Anna shook her head, feeling stifled, although the windows of the room were still wide open. She folded the tapestry into its tissue, and looked at her watch. ‘We must go in a minute. There’s so much …’

‘I know, darling.’

‘Listen, I won’t waste energy worrying about you, now, at least. I’ll phone you a lot, and Hilda and Richard will see you, and once Tom’s back at school I’ll arrange it so as I come down every weekend. I’ll stay in that guest house at the end of the road, or do it in a day sometimes.’ She was speaking rapidly, as if to fill each fraction of a second.

‘Oh, but don’t let it get in the way of your…’ Barbara started to murmur, but Anna interrupted. ‘It won’t get in the way of anything, Mummy. Because there is nothing for it to get in the way of. Do you understand that? I shall come because I want to come. I want to see some more of you yet.’

She was moved by the enormous smile that spread across her mother’s face, like that of Tom when he saw the car. In that second Barbara did not look like an old woman, but like the girl who smiled from the wedding photograph, her hair dressed in a fashionable roll; or like the young mother Anna remembered quite clearly, holding hands with her husband in the garden’s evening calm. She did not sound sad, only mischievous, as she put her head on one side and asked, ‘So this goodbye isn’t going to be the last one, dear?’

‘Not on your life!’

‘Good. I’m glad. Tom – come here and put that car in its box. Come and kiss Granny, because Mummy’s going to take you back now.’

He did so, pushing against her with such exuberant roughness that Anna saw her mother wince, and hissed, ‘Be careful, Tom, for goodness’ sake.’

‘It’s all right, really,’ Barbara protested, holding out her hand to Anna, and suddenly she sounded so weary that tears filled Anna’s eyes.
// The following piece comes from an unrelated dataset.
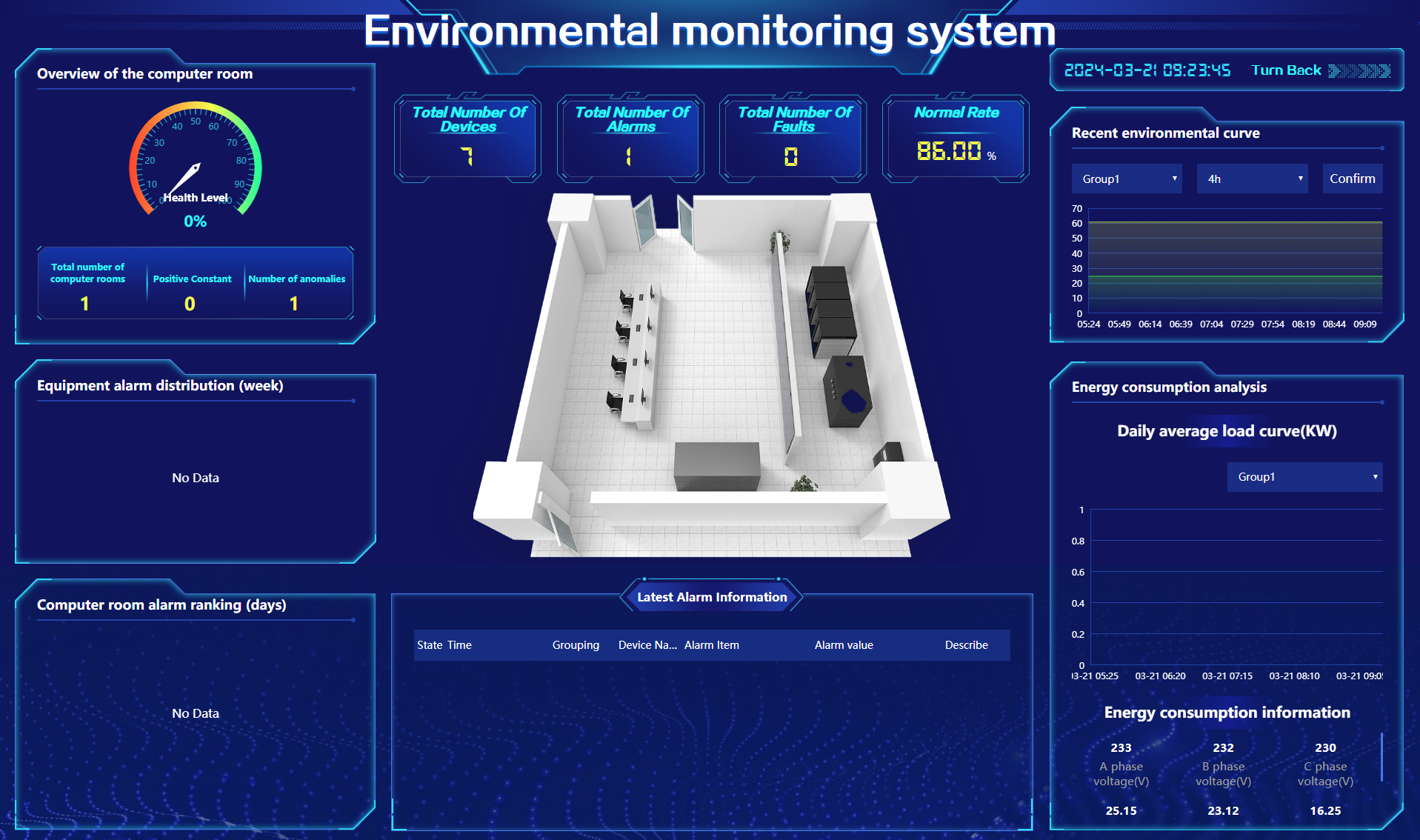Open the Group1 dropdown under Daily average load curve

tap(1304, 477)
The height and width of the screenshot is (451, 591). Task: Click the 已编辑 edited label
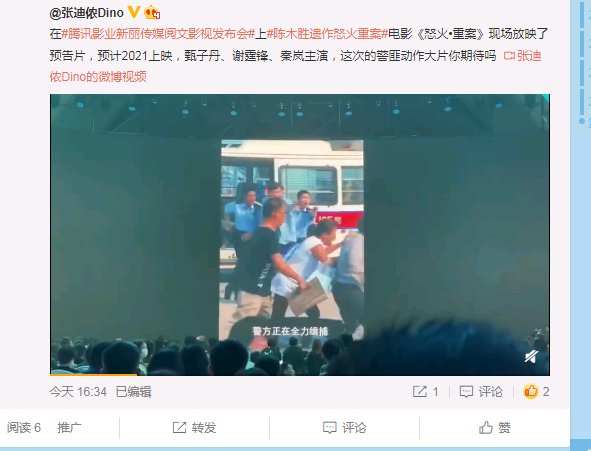133,392
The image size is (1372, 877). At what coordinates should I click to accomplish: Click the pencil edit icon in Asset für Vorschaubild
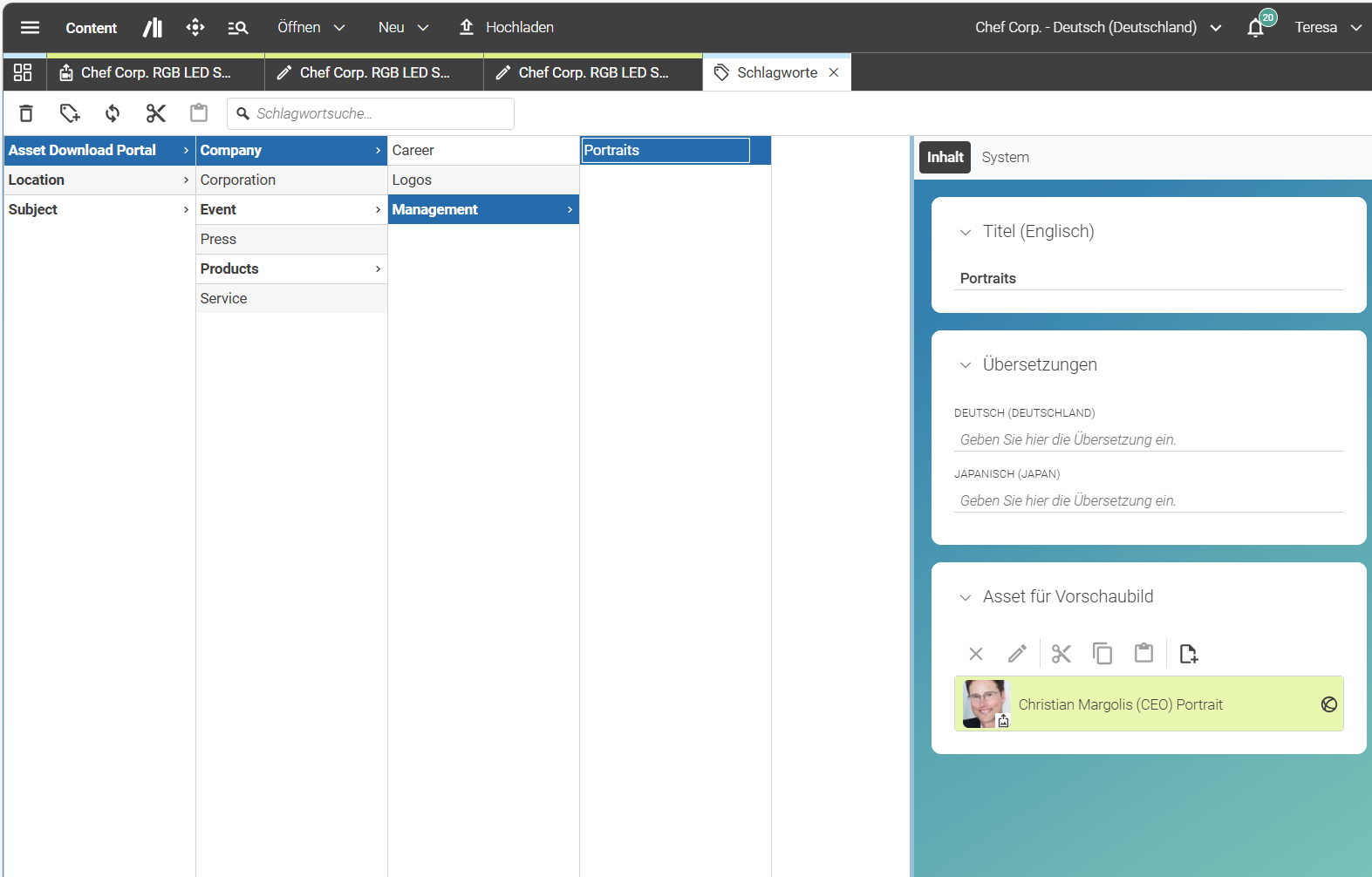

Impulsively she knelt upon the floor, putting her arms around her mother’s waist and burying her face in her dressing gown, smelling from her lap the fresh scent of lemon talcum powder, and beyond it, the warm woman’s fragrance she recalled from childhood, cuddling upon her mother’s knee, or sulking in tears because of a childish quarrel. Barbara’s hands folded about her head, stroking, and she murmured, ‘There, there,’ in a drowsy voice, as if in a dream, or as if she had become part of the memory, Anna could not tell.

They stayed like that for a long time, whilst Tom stared silently, excluded and disturbed by an emotion he did not understand. As the gentle fingers wound the strands of her hair around and around, Anna felt as if she were melting deep inside, and rushing backwards, buried within her mother, for ever, whilst all the time that fragrance made her happy, the scent of lemons. Outside the birds still sang, and in the corner of the room the radio continued to mumble, its music finished now – a familiar friendly voice telling of future programmes, the weather, and the time.